2. Camera Application. Apple could have evolved the classic iPhone application Camera when bringing it to the iPad, but it didn’t: for the most part, Camera is the same on iPad 2 as it is on the iPhone 4 and iPod touch 4G.
Most of the screen is consumed by an upscaled version of what the front camera or rear camera is seeing, with four buttons scattered around: a front/rear camera toggle at the upper right, and a bar that provides one-touch access to the Camera Roll, snap/start camera button, and still/video toggle features.
The Camera Roll continues to offer a mix of still photos and videos, and enables you to do simple clip trimming and sharing through e-mail and YouTube. Oddly—very oddly, actually—Apple’s iPad 2 presentation and web pages make no reference to sharing videos through MobileMe using the Camera app, or the separately sold iMovie app. We’ll have to see what this means, but it could signal a major change to one of MobileMe’s most compelling prior features, instant iOS device video sharing with friends and family.
3. Photo Booth Application. This new iOS snapshot application is based upon the Mac program of the same name, but it’s been cut down and tweaked a little for the iPad. Photo Booth opens with a dramatic flourish, showing the red velvet curtain of a real life photo booth being pulled off to the side, then presents you with a choice of 8 different special effects—or “normal”—to use when creating still images.
The app is noteworthy for what it can and can’t do. It’s the first Apple-developed iOS camera program that can radically distort colors and shapes in the images it’s capturing. Kids have flocked to Photo Booth-equipped Macs in Apple Stores just to use the app for that feature. But whereas the Mac version includes 24 realtime special effects that can be applied to whatever the front camera is seeing, the iPad version’s 8 are limited to X-Ray, Light Tunnel, Stretch, Mirror, Twirl, Thermal Camera, Kaleidoscope, and Squeeze. Unlike the fifth-generation iPod nano, you can’t apply these effects to video recordings—just still pictures.
The iPod nano notably had 15 realtime video filters, plus Normal, before losing its camera in the 2010 model.
But you can share Photo Booth snapshots via e-mail from a pane that pops up at the bottom of the screen, and use the effects with both front and rear cameras, a first of sorts for this program. The shots are automatically saved to the iPad 2’s photo library for easy access outside of the Photo Booth app, as well.
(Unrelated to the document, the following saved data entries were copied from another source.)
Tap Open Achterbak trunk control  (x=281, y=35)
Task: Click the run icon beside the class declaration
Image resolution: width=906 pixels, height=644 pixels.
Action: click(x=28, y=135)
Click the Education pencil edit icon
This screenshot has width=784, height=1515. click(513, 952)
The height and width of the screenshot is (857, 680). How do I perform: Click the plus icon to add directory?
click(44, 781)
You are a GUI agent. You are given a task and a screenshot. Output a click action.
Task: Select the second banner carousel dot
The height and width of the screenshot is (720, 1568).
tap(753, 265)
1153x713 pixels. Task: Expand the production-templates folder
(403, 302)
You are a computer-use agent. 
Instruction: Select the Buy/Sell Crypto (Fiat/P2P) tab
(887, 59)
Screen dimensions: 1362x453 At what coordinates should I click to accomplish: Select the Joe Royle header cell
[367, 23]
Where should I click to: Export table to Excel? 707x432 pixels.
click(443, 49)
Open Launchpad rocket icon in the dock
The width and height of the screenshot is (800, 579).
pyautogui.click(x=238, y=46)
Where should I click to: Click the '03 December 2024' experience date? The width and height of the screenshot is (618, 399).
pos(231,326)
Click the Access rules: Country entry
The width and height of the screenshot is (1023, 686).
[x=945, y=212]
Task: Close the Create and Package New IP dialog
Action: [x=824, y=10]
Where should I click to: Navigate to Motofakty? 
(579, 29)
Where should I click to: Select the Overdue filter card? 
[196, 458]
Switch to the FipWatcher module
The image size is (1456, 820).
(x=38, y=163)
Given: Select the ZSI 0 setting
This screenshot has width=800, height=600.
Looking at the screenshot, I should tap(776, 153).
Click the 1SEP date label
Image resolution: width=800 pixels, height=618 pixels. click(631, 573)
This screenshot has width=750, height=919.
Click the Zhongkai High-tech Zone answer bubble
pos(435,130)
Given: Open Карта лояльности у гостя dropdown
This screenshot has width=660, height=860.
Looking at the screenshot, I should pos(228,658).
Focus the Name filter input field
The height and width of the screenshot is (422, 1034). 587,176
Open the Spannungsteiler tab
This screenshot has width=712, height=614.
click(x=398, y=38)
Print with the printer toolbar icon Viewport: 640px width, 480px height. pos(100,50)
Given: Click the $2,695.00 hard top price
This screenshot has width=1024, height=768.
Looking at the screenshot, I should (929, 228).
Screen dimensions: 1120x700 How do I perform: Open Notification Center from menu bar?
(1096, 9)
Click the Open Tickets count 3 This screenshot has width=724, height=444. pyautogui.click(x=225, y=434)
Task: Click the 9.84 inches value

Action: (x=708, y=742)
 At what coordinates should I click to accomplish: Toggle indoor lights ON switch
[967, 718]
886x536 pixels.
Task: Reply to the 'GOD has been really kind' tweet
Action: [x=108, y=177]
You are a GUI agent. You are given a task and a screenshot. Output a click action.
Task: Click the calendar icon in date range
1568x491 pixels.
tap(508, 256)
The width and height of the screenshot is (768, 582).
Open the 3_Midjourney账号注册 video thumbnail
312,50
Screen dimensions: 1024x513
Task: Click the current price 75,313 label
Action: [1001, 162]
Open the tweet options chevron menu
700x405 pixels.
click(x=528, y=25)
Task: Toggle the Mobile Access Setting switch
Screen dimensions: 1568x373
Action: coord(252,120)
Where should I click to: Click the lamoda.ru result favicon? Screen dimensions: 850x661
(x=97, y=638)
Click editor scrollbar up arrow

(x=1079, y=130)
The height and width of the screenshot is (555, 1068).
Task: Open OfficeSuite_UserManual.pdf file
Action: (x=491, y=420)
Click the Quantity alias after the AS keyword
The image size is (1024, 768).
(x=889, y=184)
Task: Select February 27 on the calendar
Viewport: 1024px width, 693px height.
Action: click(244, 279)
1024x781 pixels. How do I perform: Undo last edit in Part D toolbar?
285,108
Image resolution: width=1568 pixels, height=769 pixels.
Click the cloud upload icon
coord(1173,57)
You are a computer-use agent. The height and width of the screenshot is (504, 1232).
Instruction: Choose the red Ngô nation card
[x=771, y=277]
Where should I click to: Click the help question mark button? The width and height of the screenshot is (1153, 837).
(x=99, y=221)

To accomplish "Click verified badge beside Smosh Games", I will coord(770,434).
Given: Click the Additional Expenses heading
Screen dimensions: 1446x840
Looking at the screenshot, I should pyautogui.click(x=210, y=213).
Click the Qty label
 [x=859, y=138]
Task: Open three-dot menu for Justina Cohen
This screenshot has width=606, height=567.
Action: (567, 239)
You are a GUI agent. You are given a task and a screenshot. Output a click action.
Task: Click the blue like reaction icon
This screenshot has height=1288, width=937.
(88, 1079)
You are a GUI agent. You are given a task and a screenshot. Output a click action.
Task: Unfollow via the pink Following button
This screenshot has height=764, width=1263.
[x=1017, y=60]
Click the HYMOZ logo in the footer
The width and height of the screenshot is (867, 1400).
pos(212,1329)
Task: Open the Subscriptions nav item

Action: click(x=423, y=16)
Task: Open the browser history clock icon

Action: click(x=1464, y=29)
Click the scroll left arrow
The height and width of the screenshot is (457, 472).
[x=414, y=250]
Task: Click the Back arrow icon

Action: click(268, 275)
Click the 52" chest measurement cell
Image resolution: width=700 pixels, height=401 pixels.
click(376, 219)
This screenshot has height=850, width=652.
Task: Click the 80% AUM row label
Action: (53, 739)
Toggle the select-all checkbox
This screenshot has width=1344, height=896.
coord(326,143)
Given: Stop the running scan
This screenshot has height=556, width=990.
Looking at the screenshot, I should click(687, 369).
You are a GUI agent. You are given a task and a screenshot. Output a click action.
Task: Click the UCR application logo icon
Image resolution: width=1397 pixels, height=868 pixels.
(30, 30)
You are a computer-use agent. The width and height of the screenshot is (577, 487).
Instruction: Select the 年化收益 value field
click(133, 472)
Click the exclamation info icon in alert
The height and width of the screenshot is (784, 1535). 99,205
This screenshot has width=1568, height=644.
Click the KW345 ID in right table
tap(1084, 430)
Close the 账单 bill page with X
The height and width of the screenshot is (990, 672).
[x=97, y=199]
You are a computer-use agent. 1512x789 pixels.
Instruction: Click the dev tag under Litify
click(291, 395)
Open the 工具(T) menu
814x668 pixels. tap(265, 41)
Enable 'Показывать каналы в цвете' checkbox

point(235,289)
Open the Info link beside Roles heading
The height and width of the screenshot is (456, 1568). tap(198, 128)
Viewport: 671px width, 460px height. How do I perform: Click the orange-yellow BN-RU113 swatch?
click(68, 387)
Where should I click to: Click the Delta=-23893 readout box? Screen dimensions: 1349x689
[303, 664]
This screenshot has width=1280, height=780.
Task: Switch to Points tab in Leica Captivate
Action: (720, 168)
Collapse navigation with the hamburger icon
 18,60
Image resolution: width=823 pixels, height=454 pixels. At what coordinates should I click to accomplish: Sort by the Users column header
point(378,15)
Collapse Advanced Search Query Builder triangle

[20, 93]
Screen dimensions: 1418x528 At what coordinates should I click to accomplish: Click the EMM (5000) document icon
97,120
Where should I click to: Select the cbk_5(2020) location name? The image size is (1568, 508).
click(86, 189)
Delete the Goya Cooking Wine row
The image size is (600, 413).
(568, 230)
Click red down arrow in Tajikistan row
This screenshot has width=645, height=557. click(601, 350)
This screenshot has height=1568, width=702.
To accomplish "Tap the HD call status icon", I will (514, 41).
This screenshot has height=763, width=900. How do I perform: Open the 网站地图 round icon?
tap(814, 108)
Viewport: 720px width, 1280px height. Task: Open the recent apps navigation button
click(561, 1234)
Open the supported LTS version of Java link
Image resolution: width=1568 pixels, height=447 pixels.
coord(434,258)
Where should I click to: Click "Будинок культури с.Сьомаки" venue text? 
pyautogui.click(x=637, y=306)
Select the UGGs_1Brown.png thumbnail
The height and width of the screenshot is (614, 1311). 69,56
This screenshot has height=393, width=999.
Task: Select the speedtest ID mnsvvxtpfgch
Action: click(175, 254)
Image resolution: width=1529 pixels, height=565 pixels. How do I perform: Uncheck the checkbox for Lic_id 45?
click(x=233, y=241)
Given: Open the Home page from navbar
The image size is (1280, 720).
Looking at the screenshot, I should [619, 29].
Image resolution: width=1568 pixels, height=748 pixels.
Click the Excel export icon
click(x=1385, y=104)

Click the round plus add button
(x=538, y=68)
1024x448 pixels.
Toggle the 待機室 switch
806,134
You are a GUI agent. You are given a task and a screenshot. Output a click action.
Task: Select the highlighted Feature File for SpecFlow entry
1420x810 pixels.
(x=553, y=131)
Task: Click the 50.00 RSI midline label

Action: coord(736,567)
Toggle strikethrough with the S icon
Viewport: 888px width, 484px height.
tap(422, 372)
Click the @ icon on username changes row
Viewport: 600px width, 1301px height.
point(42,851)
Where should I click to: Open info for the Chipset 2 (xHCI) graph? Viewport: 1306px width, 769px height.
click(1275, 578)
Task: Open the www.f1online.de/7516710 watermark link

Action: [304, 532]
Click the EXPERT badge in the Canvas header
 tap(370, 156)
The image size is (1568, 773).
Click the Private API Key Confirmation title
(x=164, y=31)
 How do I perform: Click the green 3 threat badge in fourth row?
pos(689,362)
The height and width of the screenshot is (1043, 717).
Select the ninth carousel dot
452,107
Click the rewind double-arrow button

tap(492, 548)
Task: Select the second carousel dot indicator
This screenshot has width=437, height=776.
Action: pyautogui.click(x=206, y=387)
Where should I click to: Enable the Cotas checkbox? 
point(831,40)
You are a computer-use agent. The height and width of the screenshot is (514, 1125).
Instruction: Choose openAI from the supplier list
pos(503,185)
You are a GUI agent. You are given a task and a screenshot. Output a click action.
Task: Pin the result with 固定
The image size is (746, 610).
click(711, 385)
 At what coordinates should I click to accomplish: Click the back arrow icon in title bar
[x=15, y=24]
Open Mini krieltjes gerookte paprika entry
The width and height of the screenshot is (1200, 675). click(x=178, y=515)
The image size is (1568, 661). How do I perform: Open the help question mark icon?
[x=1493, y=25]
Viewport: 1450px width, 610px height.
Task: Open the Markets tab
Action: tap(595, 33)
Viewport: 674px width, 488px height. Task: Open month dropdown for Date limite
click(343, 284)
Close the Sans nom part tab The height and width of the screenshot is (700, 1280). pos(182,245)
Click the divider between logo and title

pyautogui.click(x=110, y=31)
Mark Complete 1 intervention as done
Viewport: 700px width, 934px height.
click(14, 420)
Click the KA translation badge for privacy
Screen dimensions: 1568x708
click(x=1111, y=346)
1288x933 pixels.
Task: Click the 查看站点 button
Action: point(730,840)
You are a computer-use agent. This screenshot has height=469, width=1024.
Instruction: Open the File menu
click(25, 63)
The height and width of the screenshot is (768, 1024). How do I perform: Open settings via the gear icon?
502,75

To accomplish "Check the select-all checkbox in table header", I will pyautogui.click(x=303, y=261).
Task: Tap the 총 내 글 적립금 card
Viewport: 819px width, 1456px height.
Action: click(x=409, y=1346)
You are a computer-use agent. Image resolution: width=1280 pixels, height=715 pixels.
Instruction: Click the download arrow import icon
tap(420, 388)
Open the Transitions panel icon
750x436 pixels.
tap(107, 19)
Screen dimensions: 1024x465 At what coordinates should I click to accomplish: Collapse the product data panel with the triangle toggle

4. FaceTime Application. FaceTime for iPad is a hybrid of the prior iPhone 4 and iPod touch 4G version and the Mac app of the same name, looking nearly identical to the Mac version at first. The screen is divided into a large video portion on the left, and a smoke black translucent pane on the right. “Favorites,” “Recents,” and “Contacts” buttons appear at the bottom of the screen, letting you easily touch your way to video calls with people who have previously FaceTime called you, or whose e-mail addresses or iPhone 4 phone numbers are stored in your Contacts application.
One interesting change: on the calling side, Apple has done away with the iPhone-styled top-of-screen name/number/“FaceTime…” bar that also appeared on the iPod touch 4G and Mac versions of the application, moving the information towards the bottom of the screen next to the “End” button. (An iPhone-style top-of-screen “Name/number would like FaceTime…” bar still appears on the receiver’s side if they’re using an iPad.) Unlike the Mac, which changes the FaceTime window’s size when the Favorites/Recents/Contacts bar slides left underneath the image, the iPad’s full screen is filled with the camera’s image as the bar zips out of sight to the right.
Video chats look basically the same on the iPad as on the iPhone 4 and iPod touch 4G. If both your iPad 2 and the caller’s device are in landscape orientation, the full screen is filled with the image of the person you’re calling, with a small movable preview window to let you see yourself in any of the display’s corners. If either device shifts to portrait orientation, black letterboxing bars appear on the screen to accommodate the automatically rotated image.